Nqobile Bhebhe, [email protected]
THE Indigenous Grain Millers Association of Zimbabwe (IGMAZ) has backed Government’s import substitution and food sovereignty agenda, saying proceeds from the grain levy framework are already being channelled towards irrigation development and agricultural infrastructure, strengthening climate resilience and boosting local production.
IGMAZ chairman Mr Tinashe Prosper Chiname said the association was concerned by efforts from some players in the grain milling industry to oppose Statutory Instrument 87 of 2025, which requires processors to increase local sourcing of grain and oilseeds.
“The Indigenous Grain Millers Association of Zimbabwe (IGMAZ) notes with grave concern the continued efforts by certain quarters within the grain milling industry designed to undermine Government’s import substitution and food sovereignty agenda through self-serving and unjustifiable opposition to Statutory Instrument 87 of 2025,” he said.
Under the statutory instrument, processors are required to source at least 40 percent of their grain and oilseed requirements locally by 1 April 2026, with the threshold rising to 100 percent by 2028.
Mr Chiname said processors are also required to pay the difference between import and local prices into the Agricultural Revolving Fund.
“Processors are also required to pay the difference between import and local prices into the Agricultural Revolving Fund, which shall support farmer development and agricultural investment.”
He said the legislation protects local farmers, promotes domestic production and curbs speculative trading activities in the sector.
Mr Chiname said IGMAZ was encouraged by the impact already being realised through the levy framework.
“We are encouraged that proceeds from the levy framework are already being channelled towards irrigation development and agricultural infrastructure thereby strengthening climate resilience and boosting local production.”
“This is a clear demonstration that the policy is not merely about revenue collection, but contributing towards building long-term national productive capacity.”
He dismissed opposition to the levies, saying such resistance was driven by narrow commercial interests.
“Those opposing the levies are doing so for selfish gains.”
Mr Chiname warned that Zimbabwe could not continue losing scarce foreign currency through avoidable imports.
“Surely, Zimbabwe cannot continue bleeding billions in foreign currency importing products and raw materials that can be produced locally.”

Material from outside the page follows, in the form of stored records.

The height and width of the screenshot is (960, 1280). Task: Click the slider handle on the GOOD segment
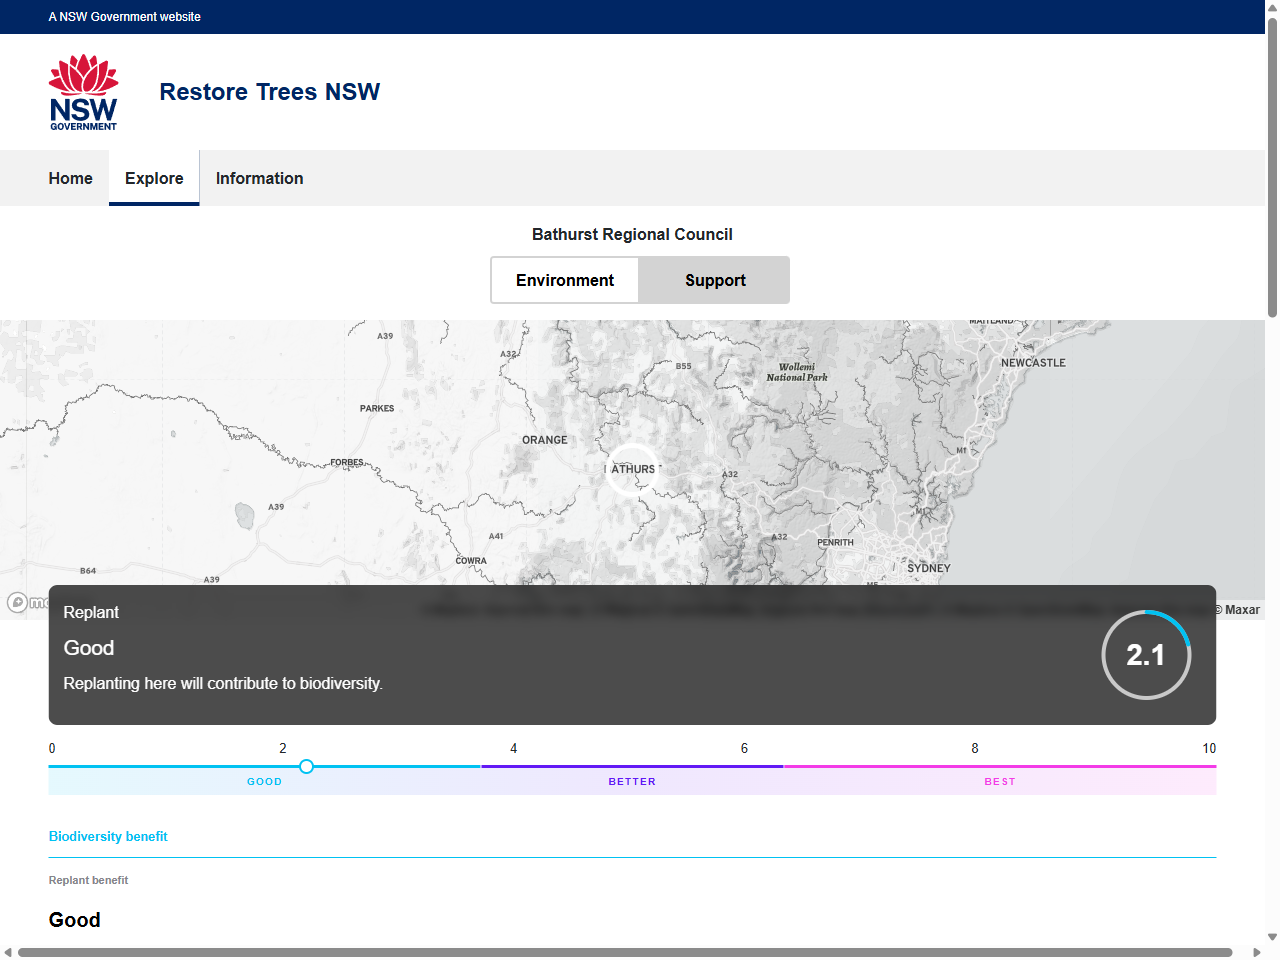coord(306,766)
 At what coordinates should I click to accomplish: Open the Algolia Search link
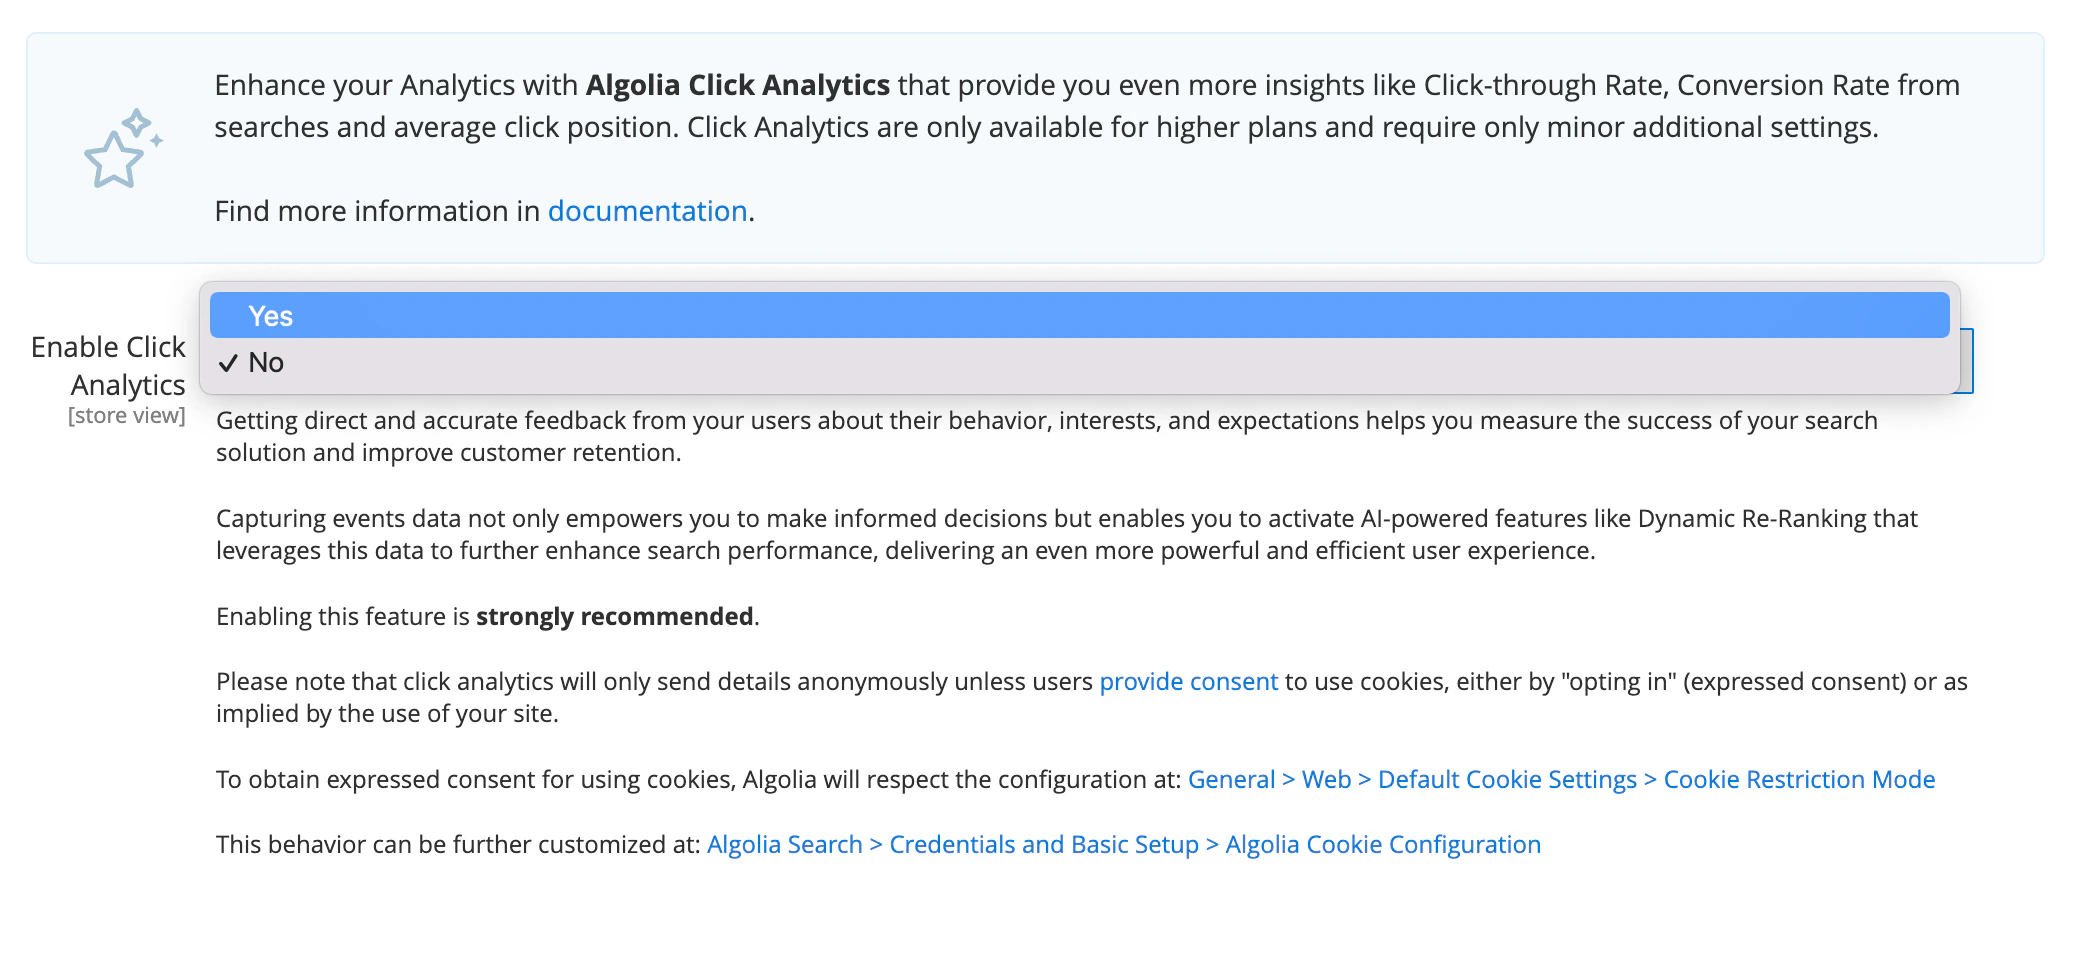click(x=785, y=843)
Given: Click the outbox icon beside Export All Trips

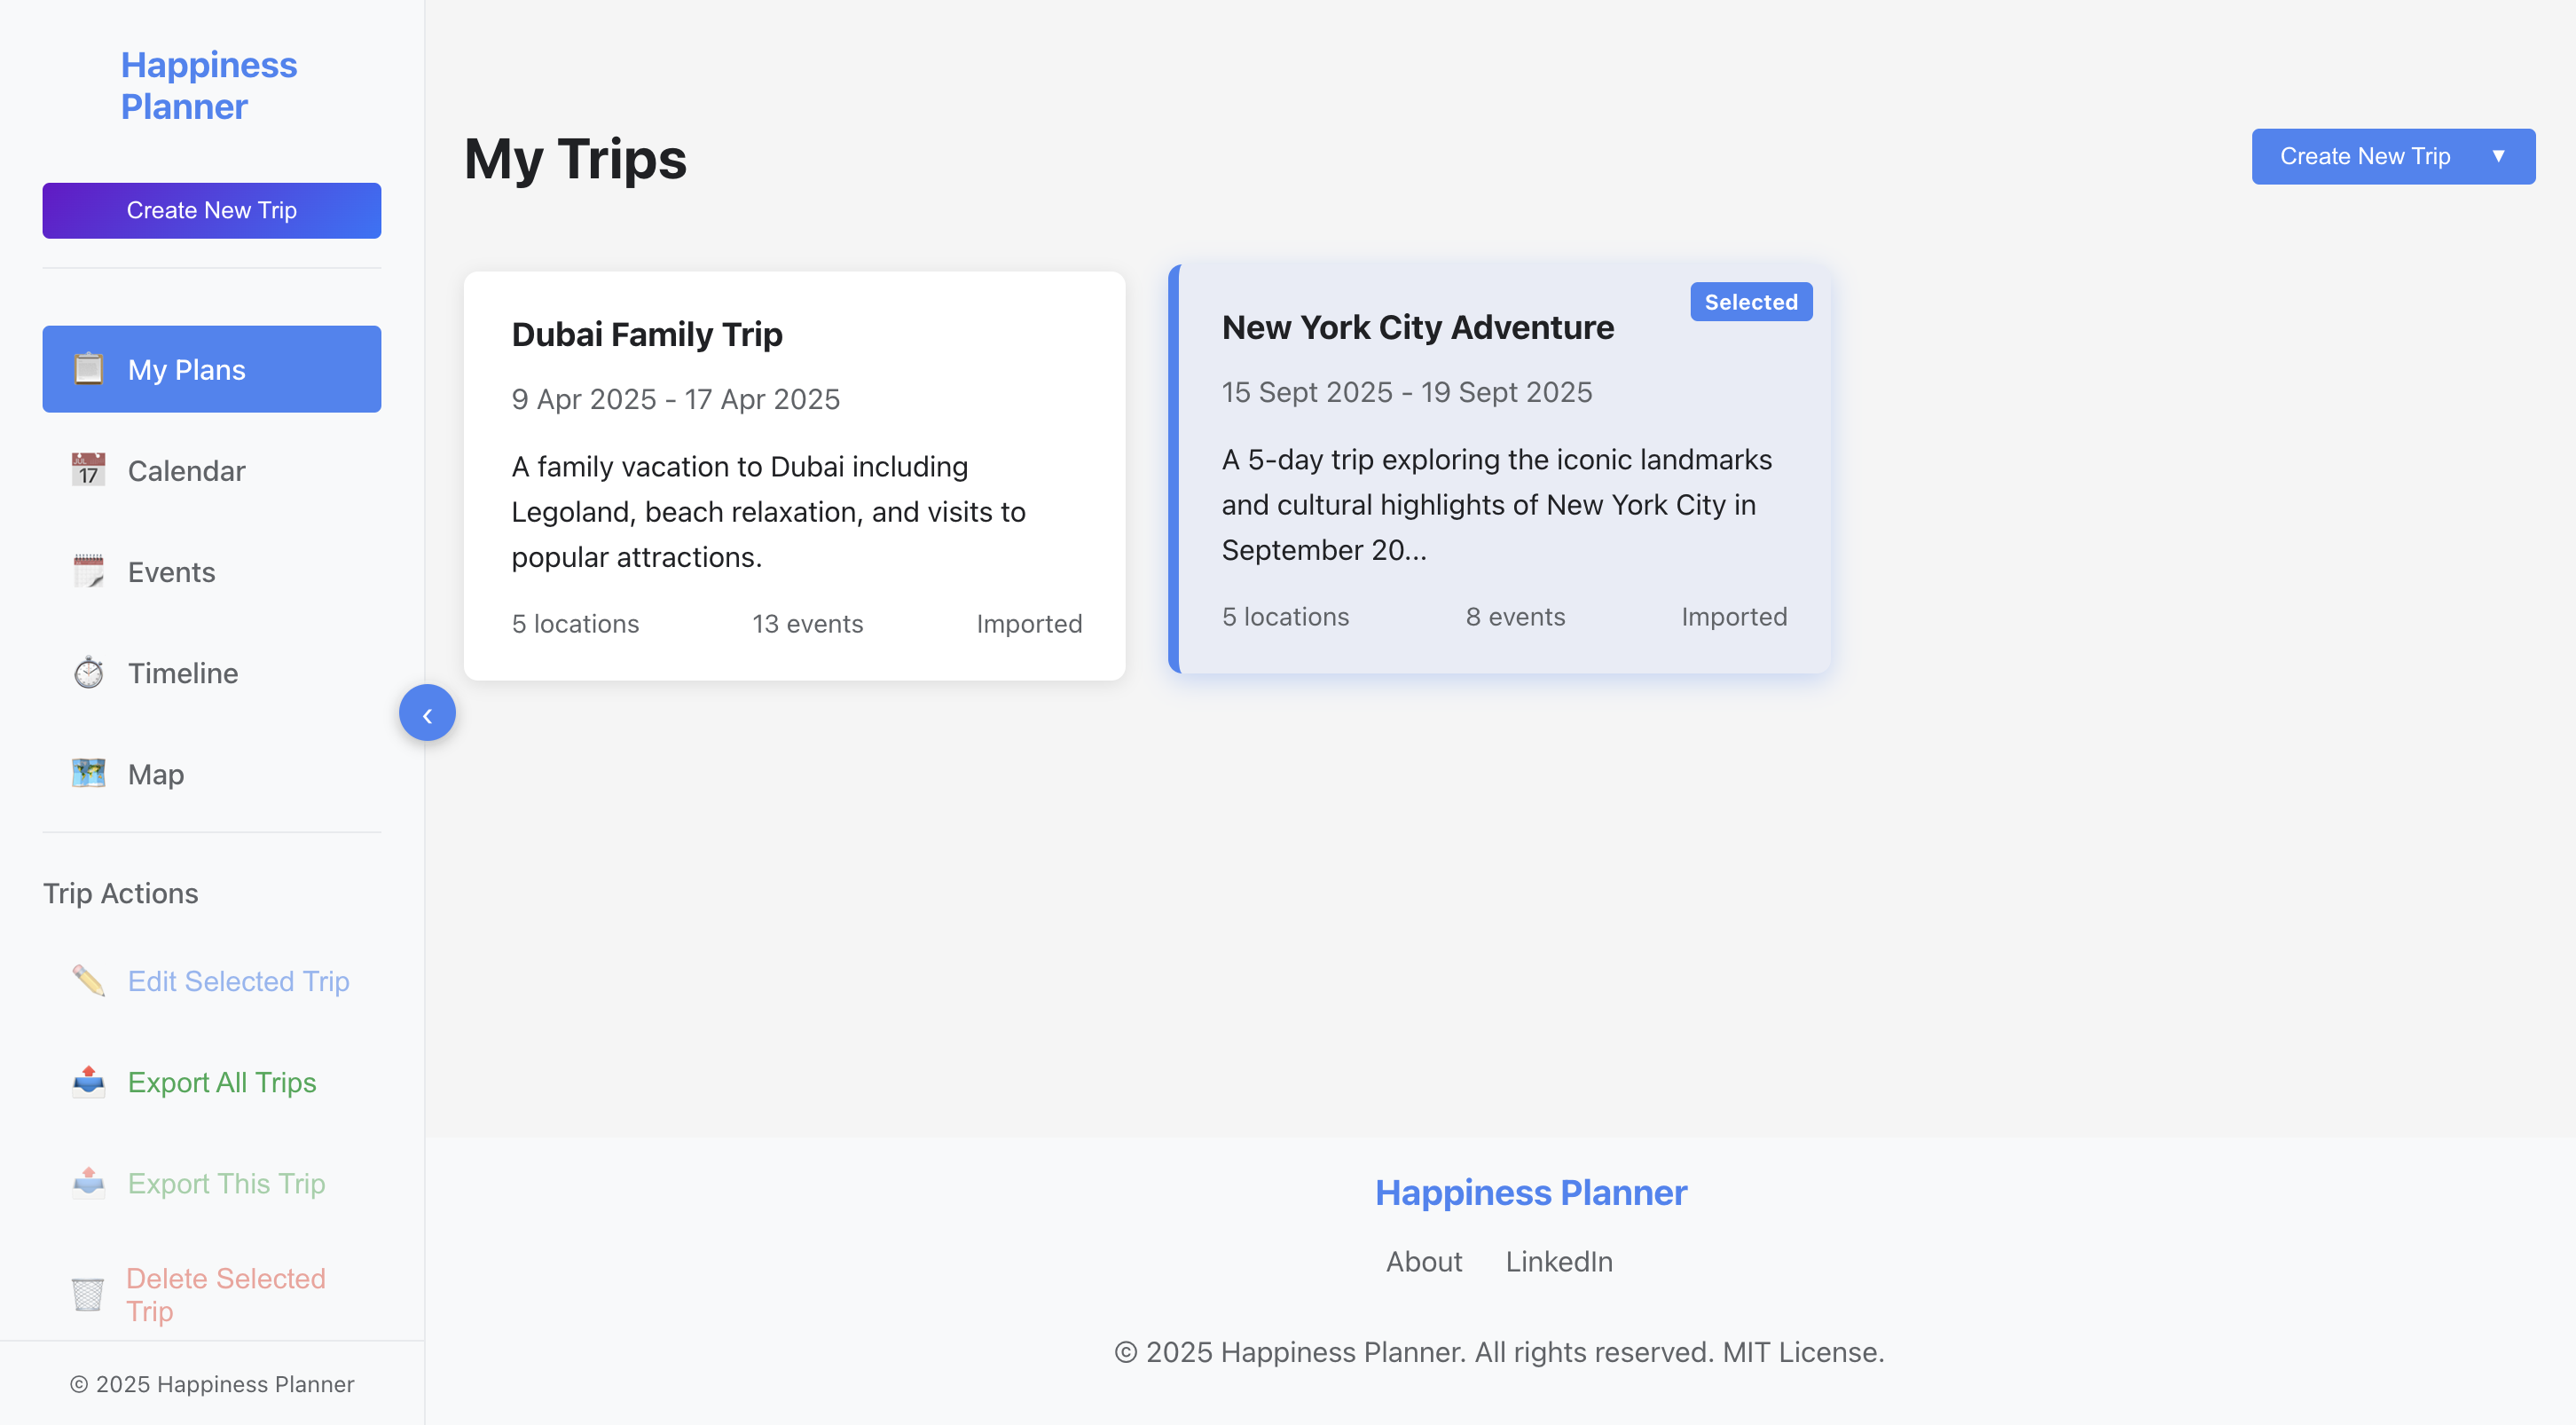Looking at the screenshot, I should (x=88, y=1081).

“Government has already indicated that the country is losing in excess of US$4 billion annually through unnecessary imports. This trajectory is economically unsustainable and strategically unviable.”
He said indigenous millers process more than 900 000 metric tonnes of maize and a further 300 000 metric tonnes of traditional grains produced by rural households annually, supporting thousands of small-scale milling enterprises and farmers.
Mr Chiname reiterated the association’s support for Government’s policy direction.
“We therefore fully support Government’s initiatives and policy direction under Statutory Instrument 87 of 2025, which seeks to protect and promote local grain production, strengthen food security, finance irrigation infrastructure and reduce dependency on imports.”
He urged Government to remain firm in defending local production and industrialisation.
“Zimbabwe must never become a supermarket economy that survives entirely on imported goods while local farmers, industries and communities collapse.”
“We call upon Government to remain firm and resolute in defending local production, protecting indigenous farmers and advancing industrialisation.”